Eilish also won a Grammy for best song written for visual media on Sunday.
Speaking in the winners’ room, she said: “To be real with you, we had really been writing absolutely nothing before we had that opportunity to write for Barbie, we had been working three days a week and not coming up with stuff.
“And even if we were coming up with stuff, it just didn’t feel right, didn’t feel good, didn’t feel real, and I got really worried, nervous. I felt like it was (going to) be over a little bit.
“I was in a really dark place, really, really dark place and it’s kind of hard to think back to it.
“But Greta came to us, she offered us this life-changing thing … we wrote that song in the 24 hours after we saw the movie, and we wrote it under two hours, if not one hour.
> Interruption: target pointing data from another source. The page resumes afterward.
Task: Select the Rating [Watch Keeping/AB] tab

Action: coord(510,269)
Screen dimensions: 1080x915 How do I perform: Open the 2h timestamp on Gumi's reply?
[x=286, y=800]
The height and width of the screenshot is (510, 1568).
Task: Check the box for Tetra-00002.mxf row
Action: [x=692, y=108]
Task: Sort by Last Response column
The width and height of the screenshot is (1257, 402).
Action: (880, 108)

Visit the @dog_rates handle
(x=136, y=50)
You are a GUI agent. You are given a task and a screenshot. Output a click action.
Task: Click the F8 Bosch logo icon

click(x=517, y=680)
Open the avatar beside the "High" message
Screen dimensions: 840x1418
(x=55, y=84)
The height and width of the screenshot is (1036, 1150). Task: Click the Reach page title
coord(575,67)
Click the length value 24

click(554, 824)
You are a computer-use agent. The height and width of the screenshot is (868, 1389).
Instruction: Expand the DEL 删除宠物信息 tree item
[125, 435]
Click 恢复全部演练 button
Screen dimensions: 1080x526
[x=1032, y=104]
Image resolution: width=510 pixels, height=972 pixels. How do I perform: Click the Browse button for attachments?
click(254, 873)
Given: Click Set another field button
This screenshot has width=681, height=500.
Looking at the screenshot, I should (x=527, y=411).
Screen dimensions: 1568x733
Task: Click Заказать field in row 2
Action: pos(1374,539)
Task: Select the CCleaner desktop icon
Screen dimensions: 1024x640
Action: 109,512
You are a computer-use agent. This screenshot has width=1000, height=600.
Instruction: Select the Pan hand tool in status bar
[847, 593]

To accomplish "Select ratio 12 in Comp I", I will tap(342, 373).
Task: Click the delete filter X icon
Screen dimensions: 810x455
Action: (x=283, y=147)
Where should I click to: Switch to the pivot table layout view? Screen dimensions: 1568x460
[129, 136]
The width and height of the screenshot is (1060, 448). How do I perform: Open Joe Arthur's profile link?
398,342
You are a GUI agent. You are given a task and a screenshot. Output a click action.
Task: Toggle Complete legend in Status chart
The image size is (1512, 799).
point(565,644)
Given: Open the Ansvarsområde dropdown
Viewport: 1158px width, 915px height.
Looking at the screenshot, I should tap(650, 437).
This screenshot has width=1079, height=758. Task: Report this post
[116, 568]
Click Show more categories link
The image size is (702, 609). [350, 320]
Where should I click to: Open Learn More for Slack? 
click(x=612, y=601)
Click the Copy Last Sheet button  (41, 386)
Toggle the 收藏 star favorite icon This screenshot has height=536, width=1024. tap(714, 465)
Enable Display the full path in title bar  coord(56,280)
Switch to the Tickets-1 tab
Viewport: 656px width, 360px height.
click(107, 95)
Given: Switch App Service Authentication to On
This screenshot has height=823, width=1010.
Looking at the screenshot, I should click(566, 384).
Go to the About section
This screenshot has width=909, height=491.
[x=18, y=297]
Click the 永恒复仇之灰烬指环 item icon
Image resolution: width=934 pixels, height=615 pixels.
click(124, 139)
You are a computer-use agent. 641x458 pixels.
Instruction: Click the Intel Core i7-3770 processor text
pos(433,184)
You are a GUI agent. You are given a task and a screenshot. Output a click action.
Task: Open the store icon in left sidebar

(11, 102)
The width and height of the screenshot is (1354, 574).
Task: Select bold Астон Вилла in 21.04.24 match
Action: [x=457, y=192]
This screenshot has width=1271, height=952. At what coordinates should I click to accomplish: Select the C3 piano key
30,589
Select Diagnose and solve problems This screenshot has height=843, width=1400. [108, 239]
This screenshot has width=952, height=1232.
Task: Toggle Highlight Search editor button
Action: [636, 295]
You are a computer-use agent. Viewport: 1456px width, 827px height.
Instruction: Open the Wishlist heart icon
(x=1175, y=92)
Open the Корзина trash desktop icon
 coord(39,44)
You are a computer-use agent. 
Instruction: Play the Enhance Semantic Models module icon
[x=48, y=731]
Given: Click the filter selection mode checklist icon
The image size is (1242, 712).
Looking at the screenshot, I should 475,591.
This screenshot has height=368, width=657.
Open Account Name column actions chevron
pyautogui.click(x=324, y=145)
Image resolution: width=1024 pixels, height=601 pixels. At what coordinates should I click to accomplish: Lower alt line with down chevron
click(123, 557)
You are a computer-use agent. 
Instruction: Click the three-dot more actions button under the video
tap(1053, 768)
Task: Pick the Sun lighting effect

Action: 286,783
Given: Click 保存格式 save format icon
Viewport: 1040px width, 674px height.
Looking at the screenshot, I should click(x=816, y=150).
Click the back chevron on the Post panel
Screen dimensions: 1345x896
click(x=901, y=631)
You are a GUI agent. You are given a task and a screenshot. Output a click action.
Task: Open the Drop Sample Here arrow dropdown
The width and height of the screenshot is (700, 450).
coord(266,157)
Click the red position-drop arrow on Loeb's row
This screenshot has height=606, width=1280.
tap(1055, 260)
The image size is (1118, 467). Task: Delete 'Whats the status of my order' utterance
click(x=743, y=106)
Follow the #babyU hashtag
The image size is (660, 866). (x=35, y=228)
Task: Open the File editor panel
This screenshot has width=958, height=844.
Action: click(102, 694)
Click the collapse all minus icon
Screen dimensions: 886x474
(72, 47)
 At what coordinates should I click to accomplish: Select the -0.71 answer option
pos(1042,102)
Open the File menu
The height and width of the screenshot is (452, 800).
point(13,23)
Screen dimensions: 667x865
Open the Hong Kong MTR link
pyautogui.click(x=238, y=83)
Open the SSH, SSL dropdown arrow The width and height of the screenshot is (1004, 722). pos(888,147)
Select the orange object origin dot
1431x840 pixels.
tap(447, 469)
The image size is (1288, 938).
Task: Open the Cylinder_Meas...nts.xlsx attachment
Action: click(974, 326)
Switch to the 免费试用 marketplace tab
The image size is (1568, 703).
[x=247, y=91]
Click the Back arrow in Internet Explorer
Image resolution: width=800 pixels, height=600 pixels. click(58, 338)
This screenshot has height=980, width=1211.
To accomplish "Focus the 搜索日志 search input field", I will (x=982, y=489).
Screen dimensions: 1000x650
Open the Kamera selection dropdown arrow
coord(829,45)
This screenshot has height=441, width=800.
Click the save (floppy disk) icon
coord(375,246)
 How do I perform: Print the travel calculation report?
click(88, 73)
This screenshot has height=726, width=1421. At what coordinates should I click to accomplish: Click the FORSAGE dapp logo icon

“Honestly, from then on we were just creative again, it woke us up and got us back on our thing and it was really special and powerful and I hold it deep, deep and dear to my heart.”
Eilish also said she felt “seen and heard” after releasing the track, which reached number one in the UK charts.
“When we made it I didn’t know how much this is going to translate. I felt kind of outside the box,” she added.
“I felt isolated in my own world and I really was in a period of my life where I did not feel seen at all.
“The way people reacted when it came out. I was completely blown away by the way I felt understood and this (the Grammy) just goes even farther than that.”
She also performed her Grammy-winning track at the ceremony, dressed as the 1965 Barbie Poodle Parade doll wearing black sunglasses and a pink head scarf, with O’Connell on the piano.